***** Exercise data
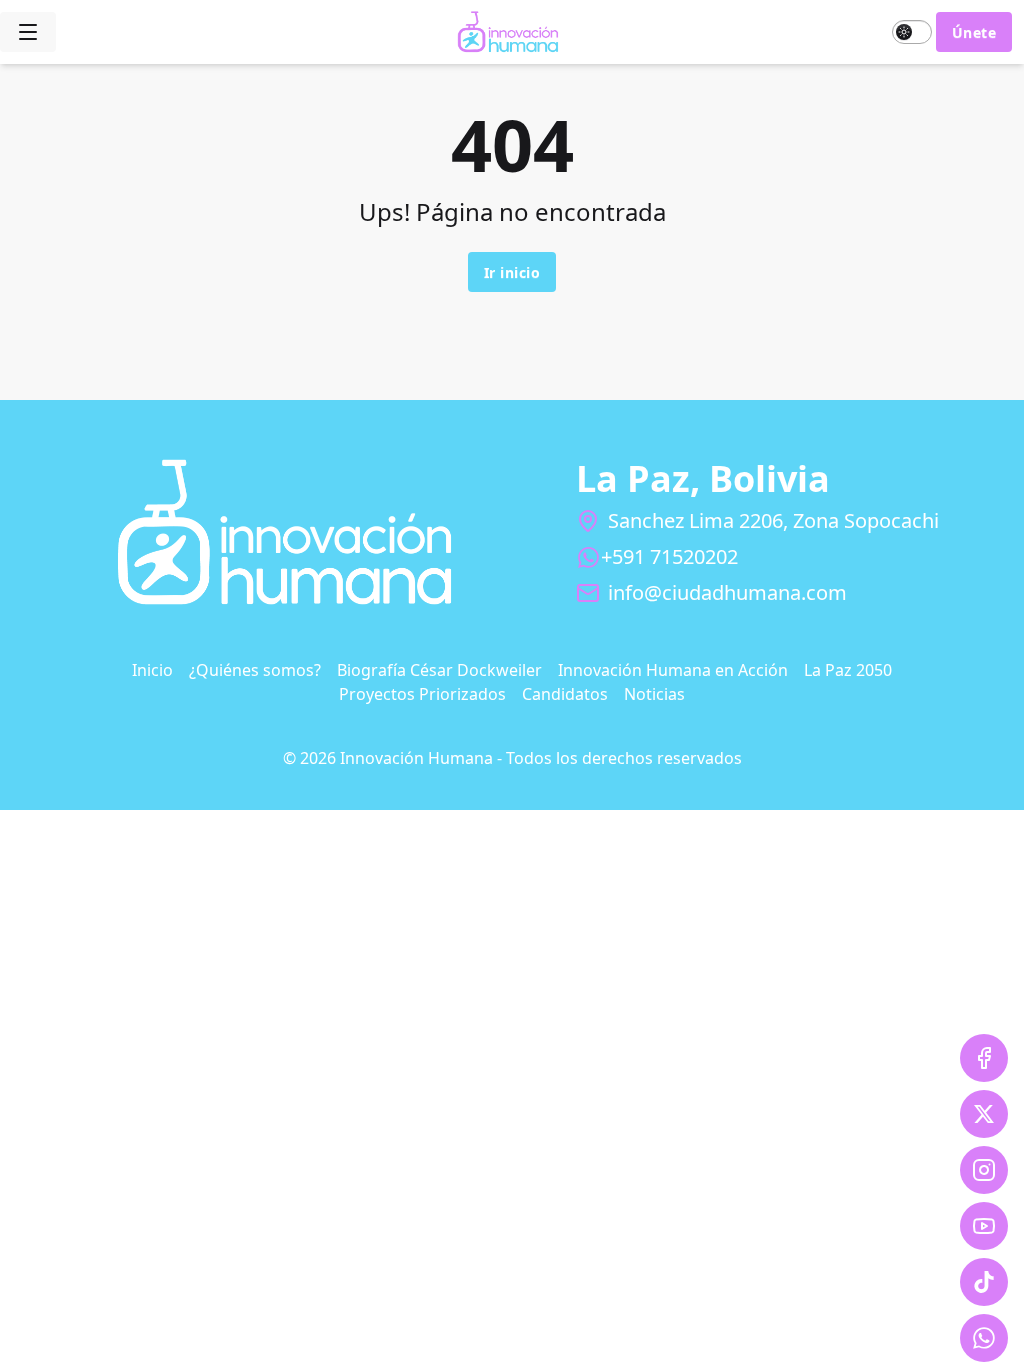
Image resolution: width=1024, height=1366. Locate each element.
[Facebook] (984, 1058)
**********
***** Exercise data
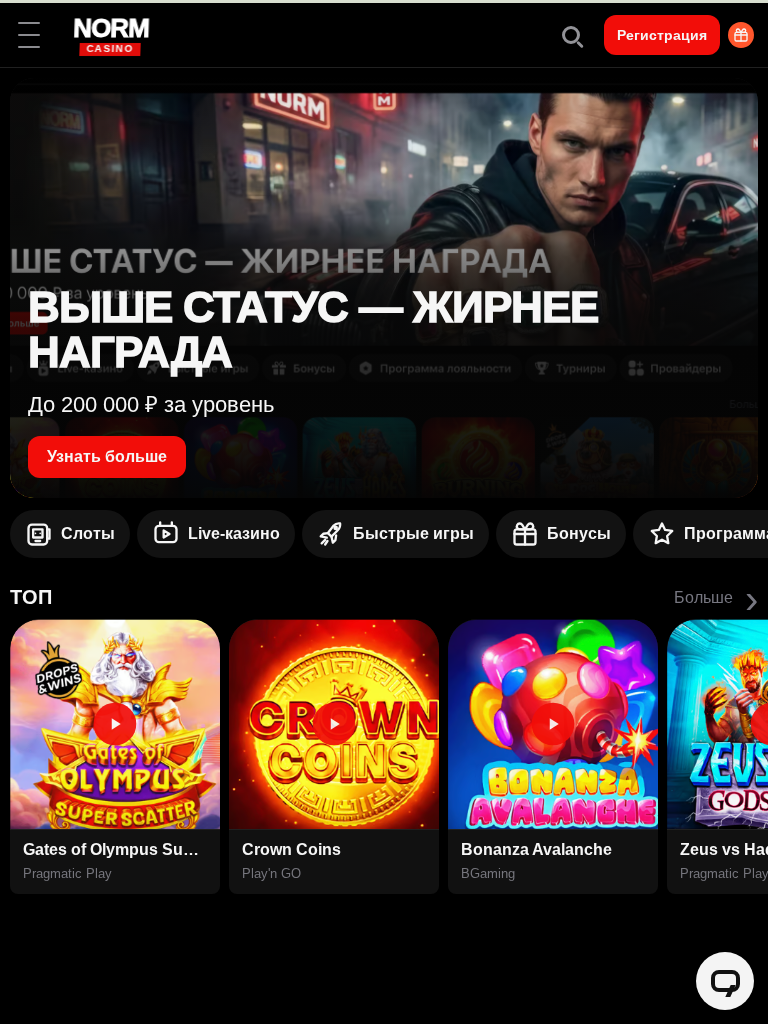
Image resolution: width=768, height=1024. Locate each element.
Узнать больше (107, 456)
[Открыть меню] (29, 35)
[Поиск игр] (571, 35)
**********
Exercise instructions: Copy, exactly and only, the lines above that begin with the one containing "Image resolution: width=1024, height=1366." and finish with the one containing "[Facebook] (984, 1058)".

Exercise solution:
Image resolution: width=1024, height=1366. Locate each element.
[Facebook] (984, 1058)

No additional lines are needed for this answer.